A Different Kind of Holiday 🌊
- Ezlyna
- 2 days ago
- 2 min read
It is easy to think of a holiday as something active. Places to go, things to see, experiences to collect. Even a beach can become part of that rhythm — somewhere you visit briefly, take a few photographs, and move on. But every so often, a place invites a different pace. Not because there is more to do, but because there is very little.
There was nothing particularly remarkable about this stretch of shoreline. No dramatic views or obvious focal point, just the sea moving in and out, and a line of trees offering shade. And yet, it was difficult to rush through it. After a while, you stop looking for something to capture, and simply stand there. It is a quiet kind of shift, but a noticeable one.
At the edge of the water stood a parent and a child. They were not doing anything in particular. No photos, no conversation that I could see. Just standing there, letting the waves reach them and pull away again. It was not even a special moment, at least not in the way we usually define it. But it stayed.
Perhaps because it felt familiar. Not tied to a specific place, and not dependent on the setting.
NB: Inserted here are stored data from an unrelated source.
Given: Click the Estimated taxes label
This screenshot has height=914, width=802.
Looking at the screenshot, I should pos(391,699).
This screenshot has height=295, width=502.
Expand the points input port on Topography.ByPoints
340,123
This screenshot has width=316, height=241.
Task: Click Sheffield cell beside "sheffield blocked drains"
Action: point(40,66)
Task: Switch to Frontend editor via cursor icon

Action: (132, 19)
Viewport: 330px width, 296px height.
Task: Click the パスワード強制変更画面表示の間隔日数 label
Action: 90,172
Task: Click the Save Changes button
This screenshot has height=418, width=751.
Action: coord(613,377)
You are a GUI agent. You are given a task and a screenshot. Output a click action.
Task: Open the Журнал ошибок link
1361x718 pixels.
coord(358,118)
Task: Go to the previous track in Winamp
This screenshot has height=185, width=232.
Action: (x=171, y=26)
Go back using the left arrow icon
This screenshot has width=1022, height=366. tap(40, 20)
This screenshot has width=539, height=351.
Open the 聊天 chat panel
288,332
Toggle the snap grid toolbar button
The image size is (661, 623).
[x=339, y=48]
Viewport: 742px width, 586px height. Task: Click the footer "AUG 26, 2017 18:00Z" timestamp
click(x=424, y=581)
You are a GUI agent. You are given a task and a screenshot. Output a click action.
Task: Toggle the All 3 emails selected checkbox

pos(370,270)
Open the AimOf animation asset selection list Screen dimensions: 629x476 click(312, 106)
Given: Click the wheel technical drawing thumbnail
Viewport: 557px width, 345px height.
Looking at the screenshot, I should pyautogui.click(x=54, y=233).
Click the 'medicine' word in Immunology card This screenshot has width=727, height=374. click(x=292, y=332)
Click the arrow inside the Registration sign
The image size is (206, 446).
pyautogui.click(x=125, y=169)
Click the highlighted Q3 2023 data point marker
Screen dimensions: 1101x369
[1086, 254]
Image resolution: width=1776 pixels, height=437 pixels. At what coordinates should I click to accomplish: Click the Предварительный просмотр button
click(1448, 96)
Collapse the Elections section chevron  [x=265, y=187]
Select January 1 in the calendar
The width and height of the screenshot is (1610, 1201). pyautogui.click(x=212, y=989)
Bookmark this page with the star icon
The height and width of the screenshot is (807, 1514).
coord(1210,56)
Even in spaces that may appear more curated or removed from everyday life, what remains is often something simple. A pause. The absence of urgency. The sense that there is nothing you need to add to the moment for it to feel complete.
For many expatriates, life abroad can quietly turn into a checklist. Places to visit, food to try, things to experience. There is nothing wrong with that, and it is often how we begin to understand a new place. But if everything becomes something to be done, it is easy to remain slightly outside of it all. Moving, observing, but not quite settling into it.
It is usually in the unplanned moments that something shifts. When you stop looking for the next thing, and allow yourself to stay a little longer than necessary. A place does not suddenly become familiar, but it feels less distant. Less like somewhere you are passing through, and more like somewhere you can exist, even briefly, without needing to explain your presence.
Malaysia has many places like this, though they are not always the ones that stand out at first. Not necessarily the most photographed or recommended, but the ones where life continues at its own pace. Where nothing much is happening, and yet something stays with you afterwards.
At Malaysian Link, we often speak about integration in practical terms. Where to live, how to settle in, what to expect. But there is also a quieter side to it. The part that has less to do with information, and more to do with attention. The willingness to notice, to pause, and to accept that understanding a place does not always come from doing more, but from being there long enough for it to feel less unfamiliar.